Saturday night in Spitalfields and a gang of us head to the uber-chic Story Deli where a friend, Sarah, makes organic pizzas on paper-thin crusts. The Deli is on Dray Walk, the epicentre of the Brick Lane cool factory where a polyglot parade of hipsters and scenesters spill out of bars and restaurants to sit and sip cider on the pavement. English accents are in the minority here. The skinny jeans and white-rim sunglasses belong to Swedes, Italians, Spaniards and Czechs. They flirt and ogle, drink and giggle and exist in a fashionably migratory vacuum that has nothing in common with the history of urgent migration that fills the rest of East London. Having said that, I know this milieu all too well … this could be The Exeter, or St Jerome’s, or any other such local lynchpin.

The pizzas devoured and the sky dark, we’re called away to a houseparty in Shoreditch, only a brief amble away. We don’t know anything about the party, but being the fashionably migratory knob-ends that we are, we heed the call. At the back of an off-licence, we find a door and walk up some stairs past a bedroom, up some more stairs, through a living room and kitchen, up more stairs to another bedroom, then up yet another flight to a rooftop. On the way up I noticed vast bowls of potato salad and trays of strawberries … odd. But before I can think about it too much we’re jostling to get through a sea of horn-rimmed glasses and vintage dresses. Staking out a corner of the rooftop, our gang of Kiwi musicians and Aussie groupies, settle in to the night. Downstairs, underneath a muted wall-projection of “The Wizard of Oz” there’s a 100 litre drum full of mojito, a map for guests to pin their home town on and a band kit lies dormant in a corner of the living room. Sometime close to midnight, a bespectacled gent with hooded eyes, a dapper blond wave of neatly parted hair and an unmistakable air of diplomacy approaches our little enclave of dagginess and informs us that “My sister’s band will start playing in around 5 minutes”. Our host is Swedish. Of course, the mountains of potato salad make so much more sense now. He is the epitome of the Swede in London. A man that has studiously applied the rules of chic to his life (and to this party) without necessarily enjoying any of it. He could have been presiding at peace talks in Chechnya… actually, he probably should have been. Nevertheless, his sister’s band bucked the current Swedish musical trend by being rubbish.

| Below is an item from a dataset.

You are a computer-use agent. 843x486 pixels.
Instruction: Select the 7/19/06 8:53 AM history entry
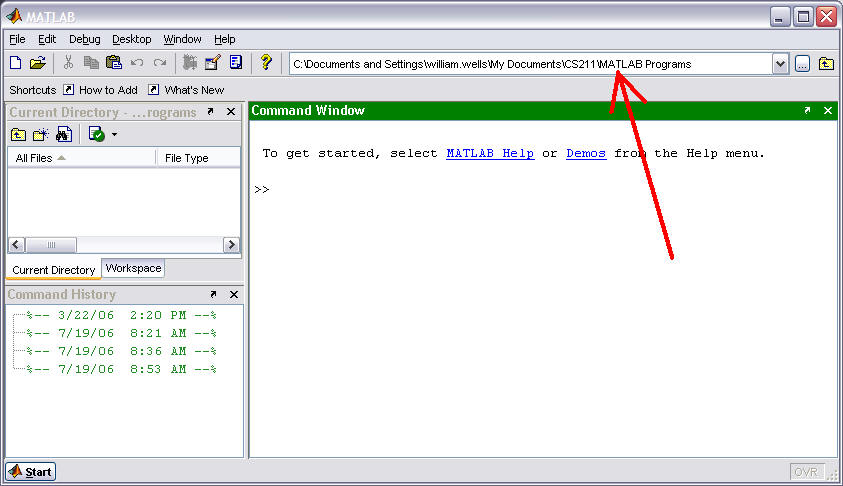[122, 369]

As the night, for us, grew to a close, a vampish Swedish girl and a dandy London lad squeezed themselves in beside me to get away from the madding crowds. Her opening line, which contextualised the entire evening for me, was simple enough: “I’m confident in my shallowness”. But the British boy, an architect, felt it necessary to lecture her on the engineering wonder of the glazing in the British Museum. He, it seemed, was insecure in his depth.